Deskripsi Latihan ▸ Tuliskan lanjutan teks tentang obat konvensional di bawah ini, dimulai setelah kalimat terakhirnya.

Teks Halaman ▸
Memilih Obat Konvensional
Dari segi medis, sampai saat ini untuk proses penyembuhan seorang pasien sebagian besar memang masih menggunakan obat konvensional. Obat-obatan tersebut memang sudah memiliki ijin dari badan kesehatan dunia (WHO).
Obat konvensional memiliki referensi yang kuat dari dunia. Karena obat itu sebelum dikeluarkan untuk dipakai pada pasien harus melalui proses penelitian dan uji klinis yang panjang, bisa 10 sampai 20 tahun. Pertama diujikan pada binatang baik yang sehat atau sakit, setelah berhasil baru diujikan pada manusia sehat. Dari situlah dapat diketahui bagaimana farmakologi obat, manfaat, efek samping, indikasi dan kontraindikasi obat tersebut, karna telah melalui proses penelitian yang panjang oleh berbagai ahli. Jika dalam uji klinis yang panjang tersebut salah satunya ada yang gagal maka obat tersebut belum mendapatkan ijin, jadi obat yang sudah disetujui oleh WHO itu harus benar-benar efektif dan aman untuk dikonsumsi manusia.

Data penentuan posisi koordinat piksel ▸

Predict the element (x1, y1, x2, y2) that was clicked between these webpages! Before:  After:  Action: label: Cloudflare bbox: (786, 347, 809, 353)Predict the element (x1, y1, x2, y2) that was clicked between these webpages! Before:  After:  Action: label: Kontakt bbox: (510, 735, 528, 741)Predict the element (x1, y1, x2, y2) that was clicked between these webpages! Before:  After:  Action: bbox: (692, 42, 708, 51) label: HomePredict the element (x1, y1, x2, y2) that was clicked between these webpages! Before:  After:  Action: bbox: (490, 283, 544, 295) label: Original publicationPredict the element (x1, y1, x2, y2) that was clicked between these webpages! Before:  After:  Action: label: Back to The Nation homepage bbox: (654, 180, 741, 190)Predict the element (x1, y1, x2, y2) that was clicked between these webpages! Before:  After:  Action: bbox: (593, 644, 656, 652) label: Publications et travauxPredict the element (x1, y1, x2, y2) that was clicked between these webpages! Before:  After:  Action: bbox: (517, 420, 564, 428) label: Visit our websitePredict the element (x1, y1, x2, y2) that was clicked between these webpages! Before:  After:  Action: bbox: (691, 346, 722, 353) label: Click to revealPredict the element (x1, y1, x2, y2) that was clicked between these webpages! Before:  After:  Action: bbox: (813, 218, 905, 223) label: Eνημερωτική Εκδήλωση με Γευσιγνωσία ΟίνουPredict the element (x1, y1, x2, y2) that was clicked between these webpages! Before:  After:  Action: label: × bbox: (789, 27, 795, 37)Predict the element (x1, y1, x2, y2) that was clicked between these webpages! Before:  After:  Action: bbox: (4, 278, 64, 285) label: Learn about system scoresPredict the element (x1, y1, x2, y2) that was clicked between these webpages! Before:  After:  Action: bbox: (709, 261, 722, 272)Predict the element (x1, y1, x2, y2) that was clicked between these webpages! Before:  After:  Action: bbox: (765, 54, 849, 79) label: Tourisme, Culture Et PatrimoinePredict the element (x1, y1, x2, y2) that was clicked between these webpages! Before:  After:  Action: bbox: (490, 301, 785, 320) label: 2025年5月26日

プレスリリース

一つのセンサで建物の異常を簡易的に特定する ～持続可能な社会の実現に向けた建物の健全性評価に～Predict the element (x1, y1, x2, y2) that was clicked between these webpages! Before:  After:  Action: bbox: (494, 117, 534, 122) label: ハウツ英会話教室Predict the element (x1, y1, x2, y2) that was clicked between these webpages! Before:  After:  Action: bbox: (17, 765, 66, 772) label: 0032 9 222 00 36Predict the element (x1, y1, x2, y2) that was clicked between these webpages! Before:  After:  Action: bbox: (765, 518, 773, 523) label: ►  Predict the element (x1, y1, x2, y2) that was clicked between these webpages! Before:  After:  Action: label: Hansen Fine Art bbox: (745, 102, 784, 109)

Bagian Jawaban ▸
Masyarakat sering salah beranggapan kalau obat konvensional itu efek sampingnya banyak, hal ini jelas kurangnya pengetahuan masyarakat tentang obat, justru karna melalui penelitian yang panjang akhirnya diketaui efek sampingnya, selama efek tersebut tidak berbahaya dan lebih kecil dari manfaat obatnya kenapa tidak digunakan, dan juga efek samping tidak selalu muncul pada setiap orang.
Dari segi harga bervariasi, namun obat konvensional sedikit lebih mahal karena diolah dengan menggunakan teknologi yang canggih serta melalui berbagai macam penelitian yang dilakukan oleh para ahli kedokteran dan farmasi. Namun jangan kuatir masalah harga, karena jaman sekarang ada obat generik yang harganya jauh lebih murah dan efektivitasnya tak kalah dengan obat paten.
Sebenarnya obat konvensional pun berasal dari bahan tradisional yang diambil bahan aktifnya, sehingga merupakan bahan obat murni. Efek pengobatannya berlangsung cepat mengurangi keluhan pasien. Obat diberikan dengan tujuan tertentu. Ada yang sifatnya kuratif yaitu menyembuhkan misalnya antibiotik untuk menyembuhkan penyakit akibat infeksi bakteri. Ada yang sifatnya simptomatik yaitu mengurangi gejalanya, misalnya paracetamol untuk menurunkan demam. Ada juga yang sifatnya paliatif yaitu pengobatan yang fungsinya untuk mengurangi penderitaan pasien saja karena penyakit pasien yang tidak bisa disembuhkan seperti kanker stadium akhir.
Beberapa orang awam terkadang mengobati diri sendiri dengan mengkonsumsi obat racikan dengan membeli sendiri obat di apotek, hal inilah yang meningkatkan efek samping obat karena tidak diminum sesuai aturan apalagi kalo obat tersebut dicampur dengan obat herbal atau jamu, bisa terjadi reaksi obat yang tidak diinginkan.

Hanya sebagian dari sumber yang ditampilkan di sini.